I pretended he was just joking, smiling, rising to get dressed. The days were already growing shorter, and I wanted to be home before dark. He saw my look, and helped me up, admiring my body, caressing me as I went to wash, leaving me to use the bathroom. I had carried my clothes in with me, and put them on, grateful for their expensive resistance to wrinkling. I went out to
get my sandals, and put them on.

“Rand, are we going to go out through the alley?” I was hoping he would say yes, and was relieved when he nodded. “I’ll get a cab.”

“Tom can drive you home.”

“No, it’s better if I use a taxi,” I said. I was so clear now on what I felt and what I wanted to do.

“Dray, will you be with me? Can we take up where we really started that day we met?”

“I don’t know, Rand.” I was lying. “You live the kind of life Bredon lives, and it’s fascinating, but I want to live in my own generation.”

“You don’t have to live with me. Just say we can be lovers, that we can have this for each other.”

But I was thinking of Andrew and Robin and Dina, of our newness to the world, our chance to live apart from the scramble and sophistication of the financial world. I wanted to live free, to trek around this city and other places in the world with my friends, and not be tied to a lover who had already lived the years I had yet to experience.

“I don’t intend to go sleeping with other people,” I said, laughing, meaning it. Where would I find such sex, such passion? But the cost was too high, I was not willing to trade my young years even for the lusty hours with Rand. This much I owed to my parents: to live the life they had given me, to live for them, who had been robbed of their lives, of their children’s years and marriages.

“All right, Dray, think about it.” He looked down for a moment and seemed to gather himself. “I don’t want to scare you or overwhelm you. But I do love you.”

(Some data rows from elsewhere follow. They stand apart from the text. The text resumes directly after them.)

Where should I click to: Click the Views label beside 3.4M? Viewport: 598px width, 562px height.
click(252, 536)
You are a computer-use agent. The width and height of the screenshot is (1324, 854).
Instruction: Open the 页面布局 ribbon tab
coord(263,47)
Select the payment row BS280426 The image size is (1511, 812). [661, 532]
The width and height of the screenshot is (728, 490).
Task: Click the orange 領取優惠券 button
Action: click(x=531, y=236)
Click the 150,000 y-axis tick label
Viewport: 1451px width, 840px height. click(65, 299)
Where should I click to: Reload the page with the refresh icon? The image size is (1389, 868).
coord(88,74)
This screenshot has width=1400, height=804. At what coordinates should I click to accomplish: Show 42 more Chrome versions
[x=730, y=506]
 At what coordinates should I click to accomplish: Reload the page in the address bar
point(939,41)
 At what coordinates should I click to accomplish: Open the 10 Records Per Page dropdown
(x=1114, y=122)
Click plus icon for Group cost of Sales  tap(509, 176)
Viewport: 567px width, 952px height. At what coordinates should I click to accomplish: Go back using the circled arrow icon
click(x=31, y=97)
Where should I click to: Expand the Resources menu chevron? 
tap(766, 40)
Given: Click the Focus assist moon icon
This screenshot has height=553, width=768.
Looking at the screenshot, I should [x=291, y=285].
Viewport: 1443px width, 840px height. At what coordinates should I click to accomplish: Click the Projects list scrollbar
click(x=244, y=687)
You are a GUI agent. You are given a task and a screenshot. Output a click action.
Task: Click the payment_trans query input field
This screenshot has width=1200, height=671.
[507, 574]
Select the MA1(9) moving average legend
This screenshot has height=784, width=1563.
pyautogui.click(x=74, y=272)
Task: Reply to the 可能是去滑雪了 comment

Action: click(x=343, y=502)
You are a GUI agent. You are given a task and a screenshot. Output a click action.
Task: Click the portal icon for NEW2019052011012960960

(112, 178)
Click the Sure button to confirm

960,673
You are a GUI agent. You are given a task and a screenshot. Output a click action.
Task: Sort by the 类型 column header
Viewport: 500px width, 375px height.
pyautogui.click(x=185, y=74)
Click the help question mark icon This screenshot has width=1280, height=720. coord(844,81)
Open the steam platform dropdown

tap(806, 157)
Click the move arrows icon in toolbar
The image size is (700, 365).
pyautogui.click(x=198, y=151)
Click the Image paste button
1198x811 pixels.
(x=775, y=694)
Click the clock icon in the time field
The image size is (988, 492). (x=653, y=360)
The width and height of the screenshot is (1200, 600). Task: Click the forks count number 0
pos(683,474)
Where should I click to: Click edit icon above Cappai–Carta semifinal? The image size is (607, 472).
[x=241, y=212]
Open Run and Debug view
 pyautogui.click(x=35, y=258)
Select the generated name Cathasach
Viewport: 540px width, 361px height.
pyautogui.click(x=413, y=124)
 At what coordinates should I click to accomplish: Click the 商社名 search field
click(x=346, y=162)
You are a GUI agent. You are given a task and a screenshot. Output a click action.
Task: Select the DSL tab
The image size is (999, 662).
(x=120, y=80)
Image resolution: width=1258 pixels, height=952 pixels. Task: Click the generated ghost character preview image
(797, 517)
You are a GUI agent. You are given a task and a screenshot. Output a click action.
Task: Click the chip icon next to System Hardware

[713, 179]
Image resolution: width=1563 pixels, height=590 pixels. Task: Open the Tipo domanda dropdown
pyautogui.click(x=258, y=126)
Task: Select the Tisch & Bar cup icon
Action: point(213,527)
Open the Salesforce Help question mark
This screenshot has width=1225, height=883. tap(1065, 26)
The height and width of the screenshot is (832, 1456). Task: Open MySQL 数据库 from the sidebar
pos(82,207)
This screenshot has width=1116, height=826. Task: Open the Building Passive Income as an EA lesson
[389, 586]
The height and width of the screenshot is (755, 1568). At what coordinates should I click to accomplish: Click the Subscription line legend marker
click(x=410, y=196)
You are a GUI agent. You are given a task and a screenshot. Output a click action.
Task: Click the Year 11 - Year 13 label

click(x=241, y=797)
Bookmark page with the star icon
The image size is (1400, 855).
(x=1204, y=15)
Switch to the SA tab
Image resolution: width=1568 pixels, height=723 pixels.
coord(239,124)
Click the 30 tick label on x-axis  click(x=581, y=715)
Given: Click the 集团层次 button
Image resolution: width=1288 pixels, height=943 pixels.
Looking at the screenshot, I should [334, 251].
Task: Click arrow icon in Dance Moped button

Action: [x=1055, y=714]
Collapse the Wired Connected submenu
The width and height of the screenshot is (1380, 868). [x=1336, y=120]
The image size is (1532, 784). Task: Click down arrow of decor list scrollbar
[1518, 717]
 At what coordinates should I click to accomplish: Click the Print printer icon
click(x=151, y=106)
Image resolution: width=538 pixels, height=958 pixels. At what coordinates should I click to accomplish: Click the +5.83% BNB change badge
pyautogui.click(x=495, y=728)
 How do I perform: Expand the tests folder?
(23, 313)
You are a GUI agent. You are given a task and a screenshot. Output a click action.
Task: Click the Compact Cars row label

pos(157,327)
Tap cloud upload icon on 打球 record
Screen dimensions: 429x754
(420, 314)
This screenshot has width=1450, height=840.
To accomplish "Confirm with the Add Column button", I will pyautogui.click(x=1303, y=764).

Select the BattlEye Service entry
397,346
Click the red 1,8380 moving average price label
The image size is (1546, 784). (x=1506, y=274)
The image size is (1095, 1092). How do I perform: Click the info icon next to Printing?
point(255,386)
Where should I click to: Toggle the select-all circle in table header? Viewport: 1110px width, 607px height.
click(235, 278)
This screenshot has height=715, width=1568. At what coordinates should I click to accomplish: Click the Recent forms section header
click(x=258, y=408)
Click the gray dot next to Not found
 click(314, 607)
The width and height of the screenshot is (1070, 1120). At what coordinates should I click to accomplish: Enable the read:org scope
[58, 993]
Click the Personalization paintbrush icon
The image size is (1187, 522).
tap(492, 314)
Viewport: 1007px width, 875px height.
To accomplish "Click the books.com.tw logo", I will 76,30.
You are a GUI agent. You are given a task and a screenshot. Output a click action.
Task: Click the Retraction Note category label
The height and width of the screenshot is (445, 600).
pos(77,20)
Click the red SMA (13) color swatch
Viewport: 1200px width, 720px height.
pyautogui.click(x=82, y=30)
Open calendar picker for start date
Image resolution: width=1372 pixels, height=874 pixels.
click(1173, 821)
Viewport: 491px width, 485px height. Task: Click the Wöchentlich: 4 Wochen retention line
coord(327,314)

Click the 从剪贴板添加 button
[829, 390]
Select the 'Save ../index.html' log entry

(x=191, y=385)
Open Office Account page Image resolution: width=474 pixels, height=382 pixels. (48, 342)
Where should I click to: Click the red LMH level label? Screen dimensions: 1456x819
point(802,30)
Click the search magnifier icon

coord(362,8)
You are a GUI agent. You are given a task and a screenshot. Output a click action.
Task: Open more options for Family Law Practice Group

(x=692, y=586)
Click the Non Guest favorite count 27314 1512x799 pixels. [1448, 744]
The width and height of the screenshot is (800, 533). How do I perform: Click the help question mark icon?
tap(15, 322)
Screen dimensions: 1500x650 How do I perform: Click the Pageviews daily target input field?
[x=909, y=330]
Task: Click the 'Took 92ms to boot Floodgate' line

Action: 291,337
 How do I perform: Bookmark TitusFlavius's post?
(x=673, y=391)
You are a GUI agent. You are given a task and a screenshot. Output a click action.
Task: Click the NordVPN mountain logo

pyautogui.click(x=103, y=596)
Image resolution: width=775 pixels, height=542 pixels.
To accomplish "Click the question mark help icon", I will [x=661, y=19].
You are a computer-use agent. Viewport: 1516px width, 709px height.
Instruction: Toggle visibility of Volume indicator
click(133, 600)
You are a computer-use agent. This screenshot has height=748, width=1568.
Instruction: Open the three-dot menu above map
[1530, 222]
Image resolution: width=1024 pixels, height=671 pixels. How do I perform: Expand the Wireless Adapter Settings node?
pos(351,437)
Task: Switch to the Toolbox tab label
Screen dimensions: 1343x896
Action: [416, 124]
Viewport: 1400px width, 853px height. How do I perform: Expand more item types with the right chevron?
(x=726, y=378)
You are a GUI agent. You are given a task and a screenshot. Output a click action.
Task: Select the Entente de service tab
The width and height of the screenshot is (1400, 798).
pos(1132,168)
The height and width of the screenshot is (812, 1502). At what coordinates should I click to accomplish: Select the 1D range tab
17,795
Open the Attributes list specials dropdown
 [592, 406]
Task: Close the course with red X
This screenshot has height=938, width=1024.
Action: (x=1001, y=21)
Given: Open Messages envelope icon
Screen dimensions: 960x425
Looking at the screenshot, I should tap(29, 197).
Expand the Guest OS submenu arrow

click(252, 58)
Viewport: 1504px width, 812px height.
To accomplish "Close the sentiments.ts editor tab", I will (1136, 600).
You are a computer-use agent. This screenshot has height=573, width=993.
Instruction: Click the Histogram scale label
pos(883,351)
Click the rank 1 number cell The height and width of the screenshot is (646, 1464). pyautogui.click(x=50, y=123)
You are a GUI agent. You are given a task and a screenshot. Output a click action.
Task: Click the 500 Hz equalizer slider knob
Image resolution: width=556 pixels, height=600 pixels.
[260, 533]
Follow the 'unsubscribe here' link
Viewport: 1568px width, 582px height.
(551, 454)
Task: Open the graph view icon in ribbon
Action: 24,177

In my way, in spite of everything, I knew exactly how he felt, but it still took my breath away to hear him say it. And it still made me angry that his love had so much cruelty and hatred in it. I shivered to think of the world I would be living in if Bredon’s
gamble had failed.

“Your thoughts are so far away,” he said, watching me. “Promise me you’ll think about it.”

“All right, Rand. I will.” That was no lie. How could I
not
think about these times with him, this passion and heat and desire? But I could not bring myself to kiss him, the thought of his having kissed Carlotta, the thought of that dreadful world he had seen from the margins, drugs and starvation and highly-paid modeling, youth at a premium, all appearance, no depth, no substance.

“I’ll call you tomorrow,” he said as we made for the back gate.

I just nodded. Tomorrow morning I would meet Andrew at church. The following week I would be at college, introducing new freshmen to the traditions of our school, and showing them the different places on the university campus.